__Work to do__: Rewrite the listing below as a numbered list, leaving out any blank lines and omitting the pictures.

Entries for pointing to words and elements:
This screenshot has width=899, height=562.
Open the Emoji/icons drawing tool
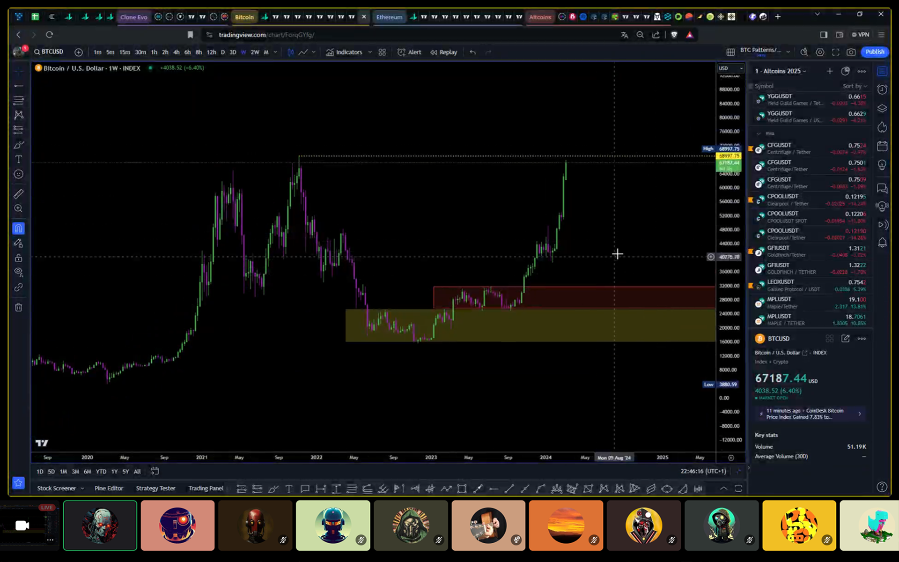pos(19,174)
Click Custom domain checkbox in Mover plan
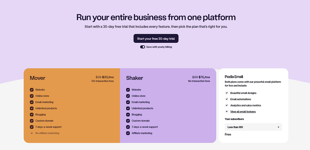The height and width of the screenshot is (150, 310). (x=31, y=121)
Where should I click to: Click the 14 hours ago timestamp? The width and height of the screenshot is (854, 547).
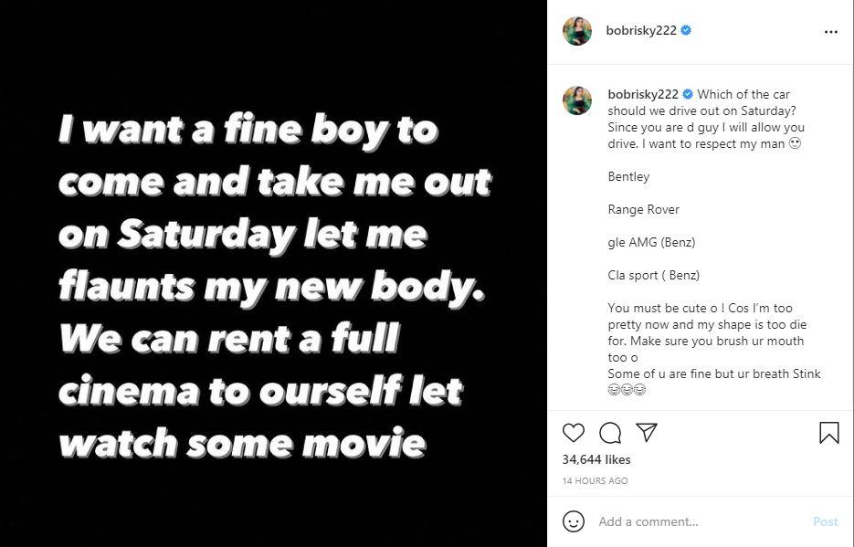pos(595,480)
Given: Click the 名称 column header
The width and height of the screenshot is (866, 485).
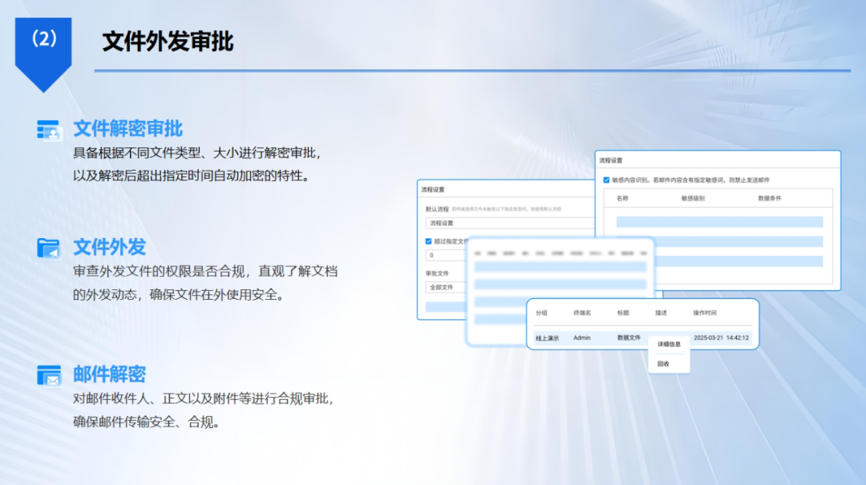Looking at the screenshot, I should pos(624,198).
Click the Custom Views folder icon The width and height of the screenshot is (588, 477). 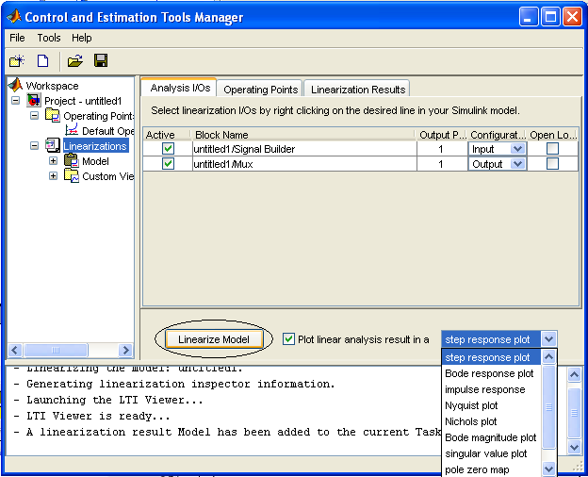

__Task output__:
1. This screenshot has width=899, height=562.
2. Open the Emoji/icons drawing tool
3. pos(19,174)
4. Click Custom domain checkbox in Mover plan
5. The height and width of the screenshot is (150, 310). (x=31, y=121)
6. Where should I click to: Click the 14 hours ago timestamp? The width and height of the screenshot is (854, 547).
7. pos(595,480)
8. Given: Click the 名称 column header
9. The width and height of the screenshot is (866, 485).
10. Looking at the screenshot, I should pos(624,198).
11. Click the Custom Views folder icon The width and height of the screenshot is (588, 477). 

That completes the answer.